Task prompt:
Only what runs from the line with "Select the 請求書 tree item" to the final line of the records below should be given again, word for word.

Data in this exercise:

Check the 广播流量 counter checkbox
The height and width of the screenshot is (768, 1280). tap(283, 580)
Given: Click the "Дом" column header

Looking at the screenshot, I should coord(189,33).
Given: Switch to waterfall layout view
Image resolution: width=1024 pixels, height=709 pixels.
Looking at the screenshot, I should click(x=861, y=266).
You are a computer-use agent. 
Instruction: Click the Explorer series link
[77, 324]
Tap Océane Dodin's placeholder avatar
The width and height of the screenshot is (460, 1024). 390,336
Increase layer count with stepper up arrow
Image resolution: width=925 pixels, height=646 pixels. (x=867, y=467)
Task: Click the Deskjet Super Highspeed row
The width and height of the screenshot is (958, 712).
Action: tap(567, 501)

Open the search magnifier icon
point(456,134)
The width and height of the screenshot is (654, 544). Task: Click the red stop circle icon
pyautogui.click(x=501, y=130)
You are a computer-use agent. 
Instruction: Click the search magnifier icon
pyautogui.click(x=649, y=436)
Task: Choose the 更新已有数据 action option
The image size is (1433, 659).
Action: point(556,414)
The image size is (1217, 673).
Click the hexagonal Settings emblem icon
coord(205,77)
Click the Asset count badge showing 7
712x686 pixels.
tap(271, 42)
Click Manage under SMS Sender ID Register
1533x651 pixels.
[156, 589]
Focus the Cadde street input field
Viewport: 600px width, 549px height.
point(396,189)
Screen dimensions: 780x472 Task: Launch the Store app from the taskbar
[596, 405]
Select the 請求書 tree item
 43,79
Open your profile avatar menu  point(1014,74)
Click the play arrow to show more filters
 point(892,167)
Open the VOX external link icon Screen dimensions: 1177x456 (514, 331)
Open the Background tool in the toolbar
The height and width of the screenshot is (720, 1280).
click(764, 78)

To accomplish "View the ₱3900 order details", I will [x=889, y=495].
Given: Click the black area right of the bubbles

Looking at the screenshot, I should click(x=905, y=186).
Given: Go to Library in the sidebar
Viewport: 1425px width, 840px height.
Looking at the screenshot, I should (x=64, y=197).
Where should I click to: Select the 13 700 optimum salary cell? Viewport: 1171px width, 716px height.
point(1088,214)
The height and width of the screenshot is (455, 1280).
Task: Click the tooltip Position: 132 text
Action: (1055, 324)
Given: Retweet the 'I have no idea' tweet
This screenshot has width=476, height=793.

Task response:
Select the 請求書 tree item
 43,79
Open your profile avatar menu  point(1014,74)
Click the play arrow to show more filters
 point(892,167)
Open the VOX external link icon Screen dimensions: 1177x456 (514, 331)
Open the Background tool in the toolbar
The height and width of the screenshot is (720, 1280).
click(764, 78)

To accomplish "View the ₱3900 order details", I will [x=889, y=495].
Given: Click the black area right of the bubbles

Looking at the screenshot, I should click(x=905, y=186).
Given: Go to Library in the sidebar
Viewport: 1425px width, 840px height.
Looking at the screenshot, I should (x=64, y=197).
Where should I click to: Select the 13 700 optimum salary cell? Viewport: 1171px width, 716px height.
point(1088,214)
The height and width of the screenshot is (455, 1280).
Task: Click the tooltip Position: 132 text
Action: (1055, 324)
Given: Retweet the 'I have no idea' tweet
This screenshot has width=476, height=793.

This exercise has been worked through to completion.